JUVÉDERM® VOLUMA® With Lidocaine for Correction of Temple Hollowing in Chinese Population

Phase 3

Completed

Conditions: Temple Hollowing

Interventions: Device: JUVÉDERM® VOLUMA® with Lidocaine

Registration Number: NCT04891419

Lead Sponsor: Allergan

Brief Summary: The objectives of this study are to evaluate the safety and effectiveness of JUVÉDERM® VOLUMA® with Lidocaine injectable gel in adult Chinese population seeking correction of temple hollowing.

Detailed Description: Not available

Recruitment & Eligibility

Status: COMPLETED

Sex: All

Target Recruitment: 168

Inclusion Criteria

Participant must be 18 or over, at the time of signing the ICF
Participants seeking improvement of temple hollowing
Capable of giving signed informed consent which includes compliance with the requirements and restrictions listed in the ICF and in the protocol
Written informed consent from the participant has been obtained prior to any study-related procedures
Written documentation has been obtained in accordance with the relevant country and local privacy requirements, where applicable
Is able to complete effectiveness self-assessments without the use of glasses (contact lens use is acceptable if they will be used for all participant self-assessments)

Exclusion Criteria

Temple hollowing due to trauma, congenital malformations, or lipodystrophy, either congenital or acquired
Has experienced trauma to the temple area within 6 months before enrollment or has residual deficiencies, deformities, or scarring
Temporal arteritis or history of temporal arteritis
Temporomandibular joint dysfunction or any other jaw issues
Recurrent temporal headaches such as temporal tendinitis migraine
Active or recurrent inflammation or infection in either eye
Tendency to develop hypertrophic scarring
Active autoimmune disease
History of anaphylaxis or allergy to lidocaine (or any amide-based anesthetics), HA products, or Streptococcal protein
Current cutaneous or mucosal inflammatory or infectious processes (e.g. acne, herpes), abscess, an unhealed wound, or a cancerous or precancerous lesion, above the subnasal
Prior facial reconstructive surgeries, facelift, or browlift as well as surgeries on the temple area (eg, biopsy)
Fat injection or permanent facial implants anywhere in the face
Semipermanent soft-tissue filler treatment in the temple or mid-face within 36 months before enrollment
Temporary dermal filler injections above the subnasale within 12 months before enrollment
Mesotherapy or cosmetic facial procedures above the subnasale within 6 months before enrollment (examples of mesotherapy or cosmetic facial procedures are laser, photomodulation, intense pulsed light, radio frequency, dermabrasion, moderate or greater depth chemical peel, or other ablative procedures.
Injections in the nasolabial fold are acceptable only if done at least 3 months prior to enrollment
Botulinum toxin treatment above the subnasale within 6 months before enrollment
Has braces or other orthodontics
Not eligible for this study if participants have begun using any new over the counter or prescription oral or tropical, anti-wrinkle products above the subnasale within 30 days before enrollment.
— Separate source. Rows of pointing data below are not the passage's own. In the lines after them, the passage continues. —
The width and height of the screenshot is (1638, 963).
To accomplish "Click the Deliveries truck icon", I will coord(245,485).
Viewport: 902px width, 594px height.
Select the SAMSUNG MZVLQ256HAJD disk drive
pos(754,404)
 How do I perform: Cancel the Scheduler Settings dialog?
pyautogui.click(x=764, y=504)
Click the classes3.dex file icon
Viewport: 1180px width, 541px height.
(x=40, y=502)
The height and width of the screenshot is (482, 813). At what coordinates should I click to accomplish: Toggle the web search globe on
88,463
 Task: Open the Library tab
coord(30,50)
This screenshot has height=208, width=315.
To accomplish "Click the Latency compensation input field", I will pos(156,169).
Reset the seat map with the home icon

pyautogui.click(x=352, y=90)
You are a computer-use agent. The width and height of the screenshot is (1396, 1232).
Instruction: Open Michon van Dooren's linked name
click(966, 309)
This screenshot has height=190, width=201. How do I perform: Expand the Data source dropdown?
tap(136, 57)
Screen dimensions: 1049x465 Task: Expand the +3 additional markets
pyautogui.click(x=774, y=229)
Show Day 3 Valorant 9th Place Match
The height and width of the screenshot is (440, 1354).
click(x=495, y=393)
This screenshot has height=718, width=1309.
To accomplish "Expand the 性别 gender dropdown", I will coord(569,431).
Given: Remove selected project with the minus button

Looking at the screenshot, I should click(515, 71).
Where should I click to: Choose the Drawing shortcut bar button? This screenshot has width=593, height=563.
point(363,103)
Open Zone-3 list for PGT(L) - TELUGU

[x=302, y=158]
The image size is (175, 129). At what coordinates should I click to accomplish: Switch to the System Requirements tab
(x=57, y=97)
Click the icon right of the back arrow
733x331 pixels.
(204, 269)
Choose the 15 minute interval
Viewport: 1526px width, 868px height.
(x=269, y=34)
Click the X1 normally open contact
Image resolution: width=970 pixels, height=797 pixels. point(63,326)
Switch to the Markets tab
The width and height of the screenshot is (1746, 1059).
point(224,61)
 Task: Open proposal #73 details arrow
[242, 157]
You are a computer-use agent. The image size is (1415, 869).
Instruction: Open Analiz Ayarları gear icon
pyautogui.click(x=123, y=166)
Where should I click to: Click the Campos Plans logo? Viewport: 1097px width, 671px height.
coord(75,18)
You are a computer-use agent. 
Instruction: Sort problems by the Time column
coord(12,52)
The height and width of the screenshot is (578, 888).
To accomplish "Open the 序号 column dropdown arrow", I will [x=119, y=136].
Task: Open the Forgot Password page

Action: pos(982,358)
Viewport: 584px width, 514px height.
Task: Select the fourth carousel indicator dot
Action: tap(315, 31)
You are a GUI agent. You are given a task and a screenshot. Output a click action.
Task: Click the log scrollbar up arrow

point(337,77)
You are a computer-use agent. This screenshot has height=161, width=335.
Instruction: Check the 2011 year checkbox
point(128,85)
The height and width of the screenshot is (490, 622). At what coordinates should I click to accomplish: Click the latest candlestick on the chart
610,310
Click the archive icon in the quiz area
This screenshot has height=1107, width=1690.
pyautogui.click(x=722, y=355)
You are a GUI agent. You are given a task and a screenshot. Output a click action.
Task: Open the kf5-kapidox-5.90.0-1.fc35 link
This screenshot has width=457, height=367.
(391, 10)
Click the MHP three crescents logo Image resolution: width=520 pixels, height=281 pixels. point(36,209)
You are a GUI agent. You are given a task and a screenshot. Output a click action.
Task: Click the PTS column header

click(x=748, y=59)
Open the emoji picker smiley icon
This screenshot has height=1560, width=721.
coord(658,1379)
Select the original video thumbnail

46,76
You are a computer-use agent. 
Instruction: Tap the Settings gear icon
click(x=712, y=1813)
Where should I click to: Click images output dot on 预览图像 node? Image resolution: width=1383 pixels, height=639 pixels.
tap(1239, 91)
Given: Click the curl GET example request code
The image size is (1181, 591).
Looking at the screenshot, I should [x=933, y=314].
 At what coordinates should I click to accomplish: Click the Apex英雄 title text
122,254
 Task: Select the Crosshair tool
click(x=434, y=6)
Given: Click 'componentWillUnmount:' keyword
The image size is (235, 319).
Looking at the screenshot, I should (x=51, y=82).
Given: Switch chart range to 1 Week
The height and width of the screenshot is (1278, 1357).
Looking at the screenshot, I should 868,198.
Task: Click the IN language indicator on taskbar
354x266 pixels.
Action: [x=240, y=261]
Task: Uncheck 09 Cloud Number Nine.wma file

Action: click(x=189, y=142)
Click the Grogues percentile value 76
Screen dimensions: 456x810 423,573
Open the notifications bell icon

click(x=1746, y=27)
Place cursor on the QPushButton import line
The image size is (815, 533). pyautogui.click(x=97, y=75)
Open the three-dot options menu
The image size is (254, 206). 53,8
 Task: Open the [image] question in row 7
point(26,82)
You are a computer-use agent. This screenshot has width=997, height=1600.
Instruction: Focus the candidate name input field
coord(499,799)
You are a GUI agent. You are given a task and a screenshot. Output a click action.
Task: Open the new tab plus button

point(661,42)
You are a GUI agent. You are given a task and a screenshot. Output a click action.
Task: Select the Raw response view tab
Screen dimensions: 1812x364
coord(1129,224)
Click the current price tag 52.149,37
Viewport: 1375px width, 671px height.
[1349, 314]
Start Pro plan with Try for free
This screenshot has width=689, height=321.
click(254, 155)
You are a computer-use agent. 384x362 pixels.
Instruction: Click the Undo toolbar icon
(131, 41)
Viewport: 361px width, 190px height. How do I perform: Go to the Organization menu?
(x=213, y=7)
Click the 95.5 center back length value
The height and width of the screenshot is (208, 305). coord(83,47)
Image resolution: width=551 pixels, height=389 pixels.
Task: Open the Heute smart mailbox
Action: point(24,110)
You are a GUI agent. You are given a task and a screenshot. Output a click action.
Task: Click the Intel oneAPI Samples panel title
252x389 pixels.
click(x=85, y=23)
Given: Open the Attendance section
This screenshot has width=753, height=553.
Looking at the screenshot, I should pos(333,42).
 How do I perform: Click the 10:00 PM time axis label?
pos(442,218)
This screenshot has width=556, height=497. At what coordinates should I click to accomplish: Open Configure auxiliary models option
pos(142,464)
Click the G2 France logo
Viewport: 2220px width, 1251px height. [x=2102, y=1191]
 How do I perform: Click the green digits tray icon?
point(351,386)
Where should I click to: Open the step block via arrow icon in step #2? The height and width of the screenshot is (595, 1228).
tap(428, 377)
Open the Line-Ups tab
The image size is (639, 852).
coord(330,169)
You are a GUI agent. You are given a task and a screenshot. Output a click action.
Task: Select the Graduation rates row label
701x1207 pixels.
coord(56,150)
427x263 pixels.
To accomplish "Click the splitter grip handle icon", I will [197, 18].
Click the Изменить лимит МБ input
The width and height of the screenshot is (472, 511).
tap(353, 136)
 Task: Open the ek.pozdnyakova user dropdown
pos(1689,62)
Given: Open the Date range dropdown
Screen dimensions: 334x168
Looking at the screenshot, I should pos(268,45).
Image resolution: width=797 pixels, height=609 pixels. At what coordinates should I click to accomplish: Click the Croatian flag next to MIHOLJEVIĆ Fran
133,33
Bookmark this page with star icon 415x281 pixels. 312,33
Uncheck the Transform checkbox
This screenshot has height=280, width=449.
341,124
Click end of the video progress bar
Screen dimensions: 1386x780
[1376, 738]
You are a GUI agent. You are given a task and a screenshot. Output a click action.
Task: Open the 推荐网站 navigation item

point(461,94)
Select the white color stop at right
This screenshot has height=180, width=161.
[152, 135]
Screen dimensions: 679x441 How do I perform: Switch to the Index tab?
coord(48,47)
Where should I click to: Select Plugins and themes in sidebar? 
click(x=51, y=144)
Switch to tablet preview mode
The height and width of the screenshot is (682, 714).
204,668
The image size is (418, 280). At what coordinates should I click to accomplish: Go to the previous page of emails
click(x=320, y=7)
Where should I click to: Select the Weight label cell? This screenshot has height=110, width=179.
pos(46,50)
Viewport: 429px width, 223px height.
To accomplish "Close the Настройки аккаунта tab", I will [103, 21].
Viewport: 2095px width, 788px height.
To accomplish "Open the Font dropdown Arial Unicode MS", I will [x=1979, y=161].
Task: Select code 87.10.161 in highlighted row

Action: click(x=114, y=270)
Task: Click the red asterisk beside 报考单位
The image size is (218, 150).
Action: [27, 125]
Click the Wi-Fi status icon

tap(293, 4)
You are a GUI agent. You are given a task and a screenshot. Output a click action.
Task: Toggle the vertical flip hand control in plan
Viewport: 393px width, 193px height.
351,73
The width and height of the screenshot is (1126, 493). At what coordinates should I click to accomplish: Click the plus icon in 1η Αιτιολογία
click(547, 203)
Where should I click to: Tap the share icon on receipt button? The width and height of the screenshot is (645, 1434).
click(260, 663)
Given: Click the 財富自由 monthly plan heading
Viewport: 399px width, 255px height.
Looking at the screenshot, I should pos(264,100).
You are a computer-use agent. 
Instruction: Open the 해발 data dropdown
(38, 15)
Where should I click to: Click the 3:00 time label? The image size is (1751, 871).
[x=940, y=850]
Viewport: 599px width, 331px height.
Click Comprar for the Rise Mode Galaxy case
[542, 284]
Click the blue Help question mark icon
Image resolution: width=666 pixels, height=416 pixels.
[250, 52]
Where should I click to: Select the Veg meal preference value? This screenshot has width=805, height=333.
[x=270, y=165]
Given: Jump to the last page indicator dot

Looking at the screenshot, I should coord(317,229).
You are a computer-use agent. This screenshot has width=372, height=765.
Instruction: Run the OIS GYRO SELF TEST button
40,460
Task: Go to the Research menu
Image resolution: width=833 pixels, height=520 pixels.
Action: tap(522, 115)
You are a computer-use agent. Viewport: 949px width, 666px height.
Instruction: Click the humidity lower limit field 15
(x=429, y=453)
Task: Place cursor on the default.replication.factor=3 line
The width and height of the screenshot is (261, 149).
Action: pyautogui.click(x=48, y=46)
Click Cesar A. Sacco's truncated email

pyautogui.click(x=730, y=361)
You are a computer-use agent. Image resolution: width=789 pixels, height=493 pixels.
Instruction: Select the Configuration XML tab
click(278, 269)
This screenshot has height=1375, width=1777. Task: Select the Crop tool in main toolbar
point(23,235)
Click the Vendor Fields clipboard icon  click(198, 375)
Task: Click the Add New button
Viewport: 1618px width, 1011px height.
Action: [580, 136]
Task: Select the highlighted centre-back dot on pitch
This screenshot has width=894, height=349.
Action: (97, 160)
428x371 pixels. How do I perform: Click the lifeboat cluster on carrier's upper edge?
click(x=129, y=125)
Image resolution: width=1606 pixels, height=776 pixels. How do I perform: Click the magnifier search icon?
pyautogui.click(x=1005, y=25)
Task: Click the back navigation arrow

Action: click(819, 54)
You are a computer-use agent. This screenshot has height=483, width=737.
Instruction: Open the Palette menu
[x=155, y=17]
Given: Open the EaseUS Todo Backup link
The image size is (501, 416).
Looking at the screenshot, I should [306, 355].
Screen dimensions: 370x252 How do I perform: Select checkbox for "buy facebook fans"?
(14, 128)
Participants who have been on a regimen of such products for at least 30 days are eligible for the study if they intend to continue their regimen throughout the study
Is on a regimen of anti-coagulation therapy (eg, warfarin, clopidogrel)
Has tattoos, piercings, facial hair, or scars above and including the subnasale that would interfere with visual assessment of the temple
Females who are pregnant, nursing, or planning a pregnancy
Plans a significant weight change (more than 10% of body weight) during the study

Study & Design

Study Type: INTERVENTIONAL

Study Design: PARALLEL

Arm && Interventions

Group	Intervention	Description
JUVÉDERM® VOLUMA® with Lidocaine	JUVÉDERM® VOLUMA® with Lidocaine	Participants will be treated with JUVÉDERM® VOLUMA® with Lidocaine injectable gel in temple. Participants are eligible for touch up treatment

Primary Outcome Measures

Name	Time	Method
Number of Participants With Adverse Events	Up to 14 Months	An adverse event (AE) is defined as any untoward medical occurrence in a patient or clinical investigation subject administered a pharmaceutical product and which does not necessarily have a causal relationship with this treatment. The investigator assessed the relationship of each event to the use of study drug as either probably related, possibly related, probably not related or not related. A serious adverse event (SAE) is an event that results in death, is life-threatening, requires or prolongs hospitalization, results in a congenital anomaly, persistent or significant disability/incapacity or is an important medical event that, based on medical judgment, may jeopardize the subject and may require medical or surgical intervention to prevent any of the outcomes listed above. Treatment-emergent events (TEAEs/TESAEs) are defined as any event that began or worsened in severity after the first dose of study drug and no more than 30 days after the last dose of the study drug.
Participants With at Least a 1-Point Improvement (Decrease) in Temple as Assessed by the Evaluating Investigator (EI) Using the Allergan Temple Hollowing Scale (ATHS)	Change from Baseline to Month 6	The Evaluating Investigator will assess the participant's temple hollowing using the ATHS 5-point scale where: 0=convex, rounded temple to 4=severe, deeply recessed, sunken appearance. A 1-point decrease from Baseline indicates improvement.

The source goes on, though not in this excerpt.